• Task statement
Please copy each of the following entries word for word, keeping every character, space, and line break unchanged.

---------- Exercise data

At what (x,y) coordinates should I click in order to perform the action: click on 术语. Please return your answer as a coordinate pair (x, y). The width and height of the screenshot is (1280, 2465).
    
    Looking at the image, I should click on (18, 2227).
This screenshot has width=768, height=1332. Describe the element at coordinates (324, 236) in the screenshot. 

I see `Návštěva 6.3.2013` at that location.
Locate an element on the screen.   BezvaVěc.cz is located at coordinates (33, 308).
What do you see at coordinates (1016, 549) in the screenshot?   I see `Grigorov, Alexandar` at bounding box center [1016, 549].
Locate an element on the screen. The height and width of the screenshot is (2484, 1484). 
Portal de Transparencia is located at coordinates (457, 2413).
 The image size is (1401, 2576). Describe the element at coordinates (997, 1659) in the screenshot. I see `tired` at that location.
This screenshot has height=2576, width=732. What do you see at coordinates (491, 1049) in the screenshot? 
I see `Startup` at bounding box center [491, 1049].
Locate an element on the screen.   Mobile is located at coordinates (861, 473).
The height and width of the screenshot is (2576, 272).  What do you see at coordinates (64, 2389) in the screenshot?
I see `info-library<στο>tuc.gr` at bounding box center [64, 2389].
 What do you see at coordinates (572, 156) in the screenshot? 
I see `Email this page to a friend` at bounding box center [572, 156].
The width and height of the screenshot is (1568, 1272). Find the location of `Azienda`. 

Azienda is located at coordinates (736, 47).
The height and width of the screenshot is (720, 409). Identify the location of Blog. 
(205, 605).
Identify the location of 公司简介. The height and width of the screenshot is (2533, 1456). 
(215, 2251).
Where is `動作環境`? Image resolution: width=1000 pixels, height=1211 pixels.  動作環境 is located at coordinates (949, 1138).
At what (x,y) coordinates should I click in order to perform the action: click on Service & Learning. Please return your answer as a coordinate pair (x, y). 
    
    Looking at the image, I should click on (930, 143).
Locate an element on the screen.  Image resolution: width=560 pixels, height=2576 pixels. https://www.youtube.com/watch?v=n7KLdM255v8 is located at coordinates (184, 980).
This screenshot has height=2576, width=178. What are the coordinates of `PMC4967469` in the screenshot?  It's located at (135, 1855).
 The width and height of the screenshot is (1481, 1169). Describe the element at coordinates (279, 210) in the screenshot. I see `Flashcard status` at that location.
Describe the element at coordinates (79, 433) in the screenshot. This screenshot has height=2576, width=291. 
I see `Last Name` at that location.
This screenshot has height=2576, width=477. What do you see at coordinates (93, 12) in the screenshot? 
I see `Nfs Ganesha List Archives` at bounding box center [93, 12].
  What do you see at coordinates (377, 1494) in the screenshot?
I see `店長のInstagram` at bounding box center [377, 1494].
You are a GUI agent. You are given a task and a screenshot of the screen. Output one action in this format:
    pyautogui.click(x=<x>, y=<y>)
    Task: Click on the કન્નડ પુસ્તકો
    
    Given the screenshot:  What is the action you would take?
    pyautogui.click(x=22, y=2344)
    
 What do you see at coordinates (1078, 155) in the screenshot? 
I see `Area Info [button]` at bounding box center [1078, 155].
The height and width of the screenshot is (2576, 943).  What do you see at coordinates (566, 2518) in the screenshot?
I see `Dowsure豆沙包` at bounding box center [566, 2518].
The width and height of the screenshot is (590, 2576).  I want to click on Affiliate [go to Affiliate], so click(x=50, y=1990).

--------------------

• Answer to the task
At what (x,y) coordinates should I click in order to perform the action: click on 术语. Please return your answer as a coordinate pair (x, y). The width and height of the screenshot is (1280, 2465).
    
    Looking at the image, I should click on (18, 2227).
This screenshot has width=768, height=1332. Describe the element at coordinates (324, 236) in the screenshot. 

I see `Návštěva 6.3.2013` at that location.
Locate an element on the screen.   BezvaVěc.cz is located at coordinates (33, 308).
What do you see at coordinates (1016, 549) in the screenshot?   I see `Grigorov, Alexandar` at bounding box center [1016, 549].
Locate an element on the screen. The height and width of the screenshot is (2484, 1484). 
Portal de Transparencia is located at coordinates (457, 2413).
 The image size is (1401, 2576). Describe the element at coordinates (997, 1659) in the screenshot. I see `tired` at that location.
This screenshot has height=2576, width=732. What do you see at coordinates (491, 1049) in the screenshot? 
I see `Startup` at bounding box center [491, 1049].
Locate an element on the screen.   Mobile is located at coordinates (861, 473).
The height and width of the screenshot is (2576, 272).  What do you see at coordinates (64, 2389) in the screenshot?
I see `info-library<στο>tuc.gr` at bounding box center [64, 2389].
 What do you see at coordinates (572, 156) in the screenshot? 
I see `Email this page to a friend` at bounding box center [572, 156].
The width and height of the screenshot is (1568, 1272). Find the location of `Azienda`. 

Azienda is located at coordinates (736, 47).
The height and width of the screenshot is (720, 409). Identify the location of Blog. 
(205, 605).
Identify the location of 公司简介. The height and width of the screenshot is (2533, 1456). 
(215, 2251).
Where is `動作環境`? Image resolution: width=1000 pixels, height=1211 pixels.  動作環境 is located at coordinates (949, 1138).
At what (x,y) coordinates should I click in order to perform the action: click on Service & Learning. Please return your answer as a coordinate pair (x, y). 
    
    Looking at the image, I should click on (930, 143).
Locate an element on the screen.  Image resolution: width=560 pixels, height=2576 pixels. https://www.youtube.com/watch?v=n7KLdM255v8 is located at coordinates (184, 980).
This screenshot has height=2576, width=178. What are the coordinates of `PMC4967469` in the screenshot?  It's located at (135, 1855).
 The width and height of the screenshot is (1481, 1169). Describe the element at coordinates (279, 210) in the screenshot. I see `Flashcard status` at that location.
Describe the element at coordinates (79, 433) in the screenshot. This screenshot has height=2576, width=291. 
I see `Last Name` at that location.
This screenshot has height=2576, width=477. What do you see at coordinates (93, 12) in the screenshot? 
I see `Nfs Ganesha List Archives` at bounding box center [93, 12].
  What do you see at coordinates (377, 1494) in the screenshot?
I see `店長のInstagram` at bounding box center [377, 1494].
You are a GUI agent. You are given a task and a screenshot of the screen. Output one action in this format:
    pyautogui.click(x=<x>, y=<y>)
    Task: Click on the કન્નડ પુસ્તકો
    
    Given the screenshot:  What is the action you would take?
    pyautogui.click(x=22, y=2344)
    
 What do you see at coordinates (1078, 155) in the screenshot? 
I see `Area Info [button]` at bounding box center [1078, 155].
The height and width of the screenshot is (2576, 943).  What do you see at coordinates (566, 2518) in the screenshot?
I see `Dowsure豆沙包` at bounding box center [566, 2518].
The width and height of the screenshot is (590, 2576).  I want to click on Affiliate [go to Affiliate], so click(x=50, y=1990).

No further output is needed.